» Quoted text:

I’m trying to do the detection with my own dataset.
My code is
class rlstm(nn.Module):
def __init__(self, args):
super(rlstm, self).__init__()
## Define Parameters
self.args = args
if args.encoding:
self.elstm = nn.LSTM(args.num_ch, args.encoding_size, args.lstm_layer) # Encoding LSTM (Pre-processing) - (1500, 128) -> (1500, 64)
self.args.num_ch = args.encoding_size
else:
self.args.num_ch = args.num_ch
self.rlstm = nn.LSTM(self.args.num_ch, args.lstm_size, args.lstm_layer, batch_first=True)
self.cls_net = nn.Linear(args.lstm_size, args.num_cls)
self.bbox_regnet = nn.Linear(args.lstm_size, 2)
def forward(self, data, label, proposals, classes):
if self.args.encoding:
data = self.elstm(data)[0] # gather all sequences
_proposals = generate_proposals(self.args, label) # proposals = [1000, 4 (start, end, score, class)]
if self.args.training:
# Calculate score for each proposal
_proposals, _scores, _classes = cal_score(_proposals, label, self.args)

» Provided data:
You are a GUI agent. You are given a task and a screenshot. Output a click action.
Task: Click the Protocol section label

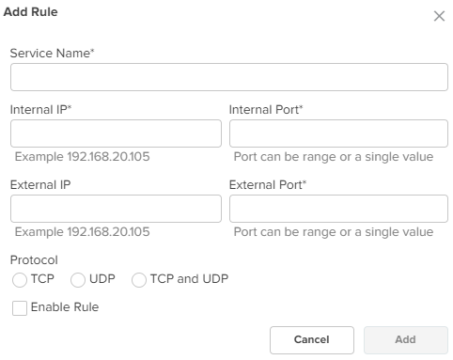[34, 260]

--

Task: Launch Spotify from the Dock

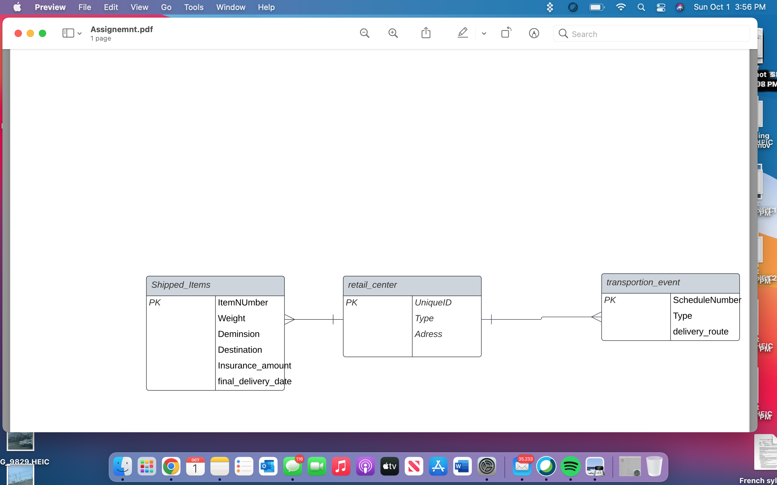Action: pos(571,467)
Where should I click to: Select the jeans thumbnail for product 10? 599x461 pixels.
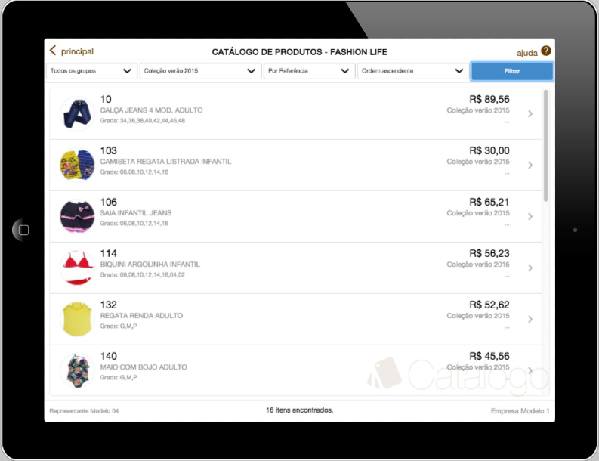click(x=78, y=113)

» Exercise instructions:
A - According to a comment in the detection code post, what four values does each proposal hold?
B - Duplicate the detection code post from the words "I’m trying to" through the words "-> (1500, 64)".

» Results of the tasks:
A - Start, end, score, and class.

B -
I’m trying to do the detection with my own dataset.
My code is
class rlstm(nn.Module):
def __init__(self, args):
super(rlstm, self).__init__()
## Define Parameters
self.args = args
if args.encoding:
self.elstm = nn.LSTM(args.num_ch, args.encoding_size, args.lstm_layer) # Encoding LSTM (Pre-processing) - (1500, 128) -> (1500, 64)